While Tofugu has entertained me for years, I owe Koichi and his great team of 8 a big thanks more for the example they set. I hope for their continued and evolving success.
Your experience with Tofugu
My experience with Tofugu is probably a bit different than the typical person studying Japanese. In the comments section, let everyone know what positive impact Tofugu (the blog, the products, or anything else) had on you.
Founder of Jalup. iOS Software Engineer. Former attorney, translator, and interpreter. Still watching 月曜から夜ふかし weekly since 2013.

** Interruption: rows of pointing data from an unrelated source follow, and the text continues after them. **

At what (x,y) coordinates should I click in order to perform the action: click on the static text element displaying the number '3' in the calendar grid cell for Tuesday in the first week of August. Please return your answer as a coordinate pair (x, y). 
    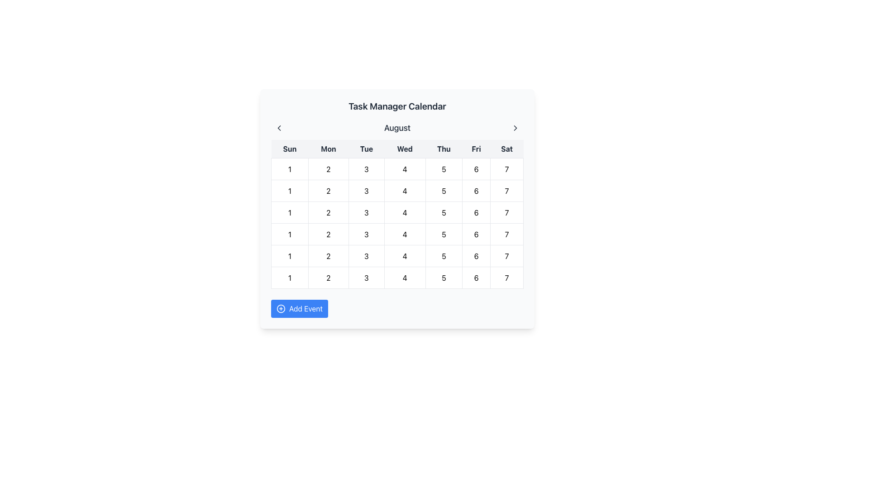
    Looking at the image, I should click on (366, 277).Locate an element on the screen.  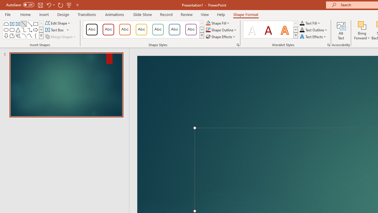
'Bring Forward' is located at coordinates (362, 30).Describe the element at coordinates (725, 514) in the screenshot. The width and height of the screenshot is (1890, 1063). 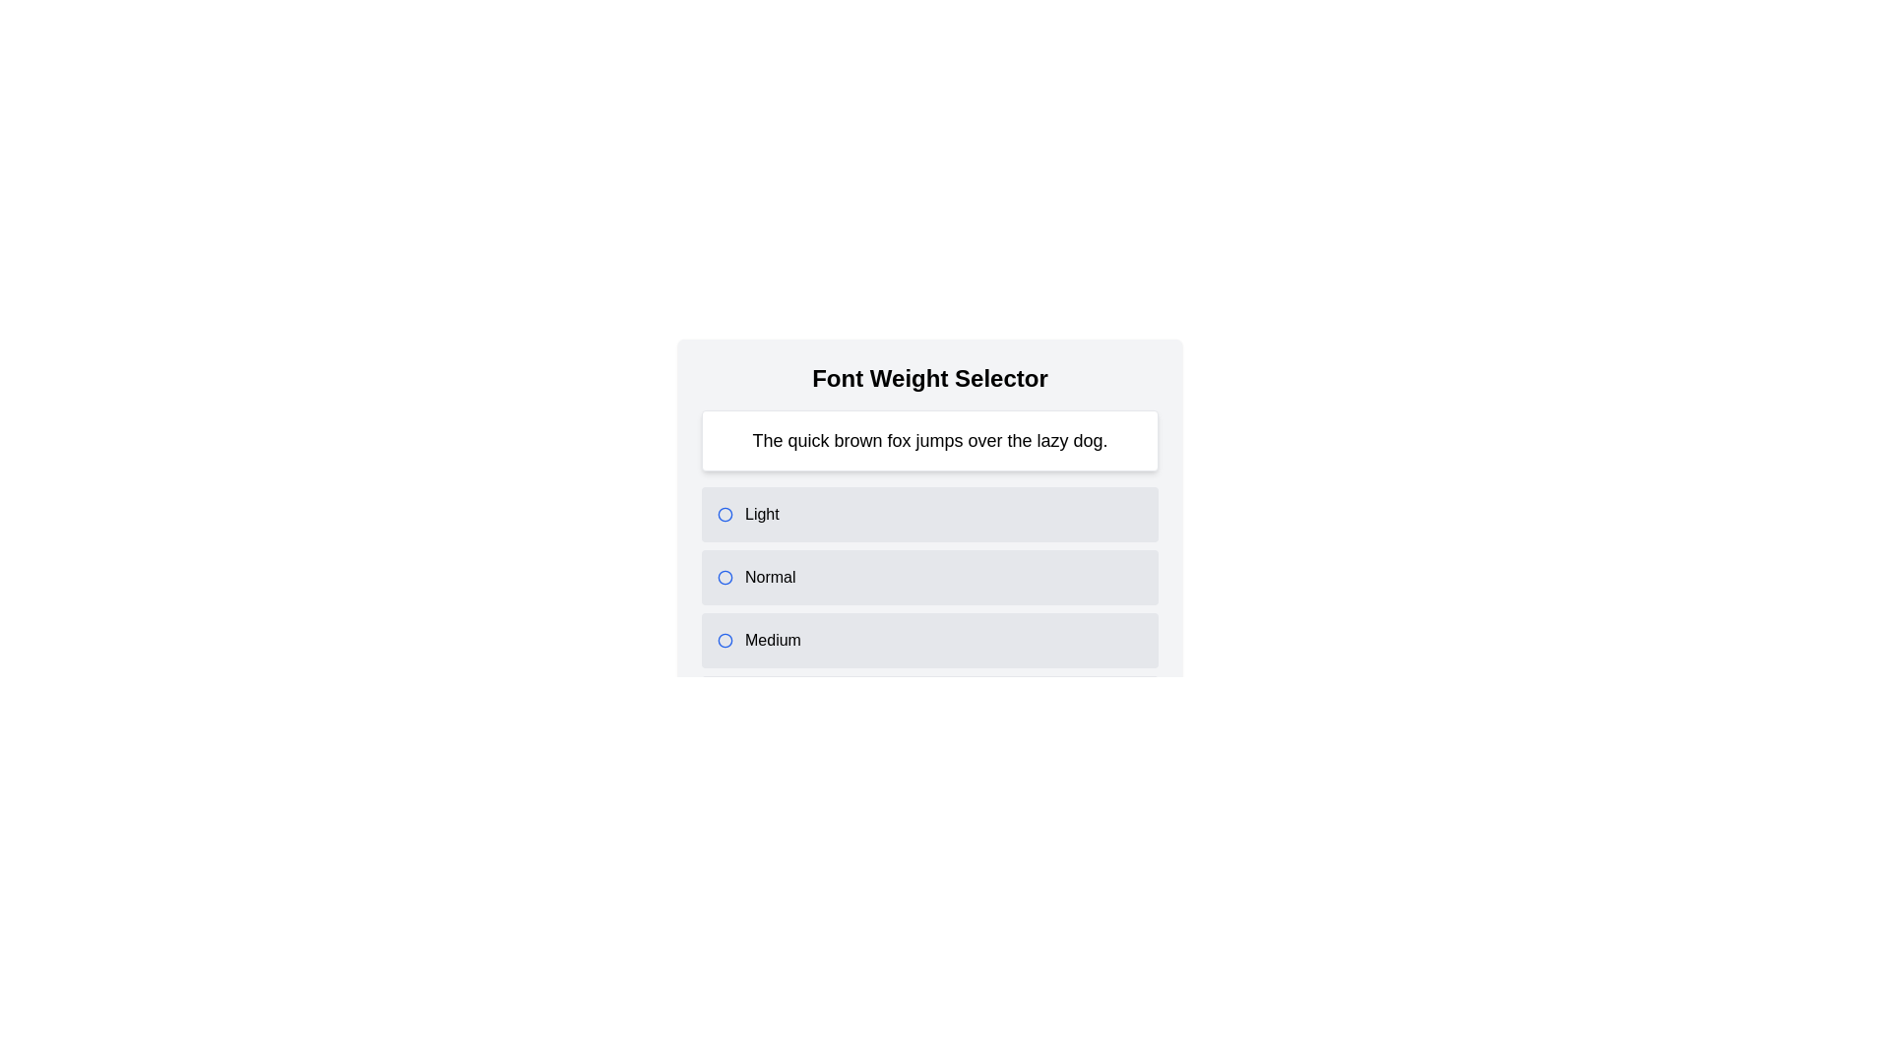
I see `the Radio button indicator` at that location.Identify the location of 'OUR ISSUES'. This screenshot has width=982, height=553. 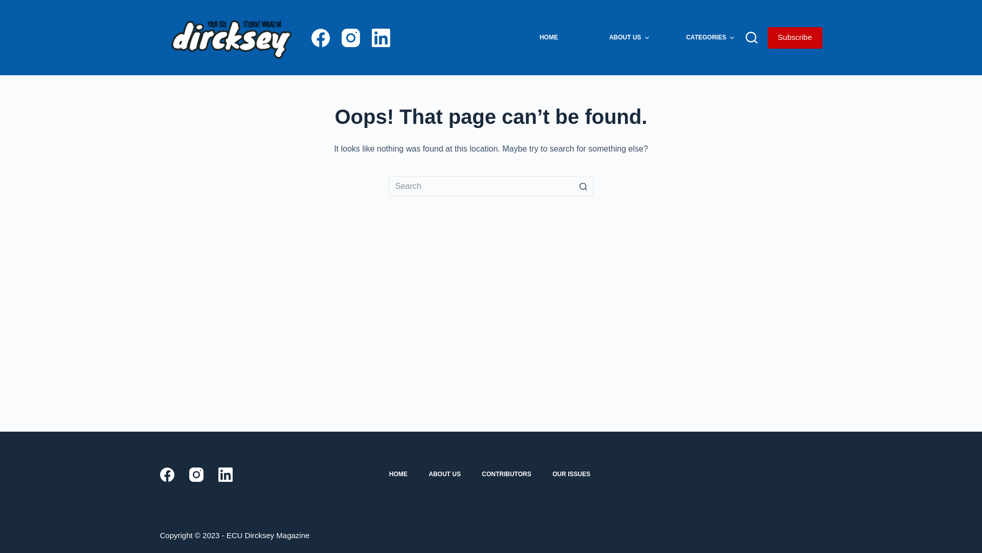
(551, 474).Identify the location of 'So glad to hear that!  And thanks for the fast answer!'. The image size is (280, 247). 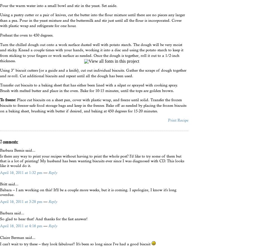
(0, 218).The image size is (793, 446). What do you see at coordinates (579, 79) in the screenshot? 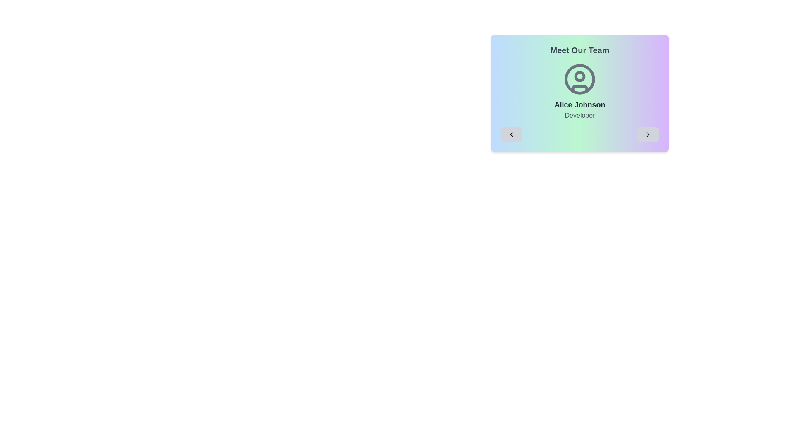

Tofugu was for me the first blog about learning Japanese that I remember going to repeatedly. It was there I learned kana and began to use WaniKani (albeit an extremely slow pace). They made it seem like Japanese wouldn’t be impossible to learn which is probably why I actually didn’t quit after meeting the first challenges. Overall I think its a solid blog and company but maybe a little too idealistic when it comes to their time frames of getting things done.
Like Adam, when I came across Tofugu I was already at a level too advanced to try out their products. Now, I don’t visit Tofugu very frequently because it is all in English.
However, I appreciate the fact that their articles that cover a topic about the Japanese language or culture go into enough depth that there is usually something I can glean from them even if I already know the basics. Also, I have particularly enjoyed their “What I Use to Study Japanese” series and their translator interviews.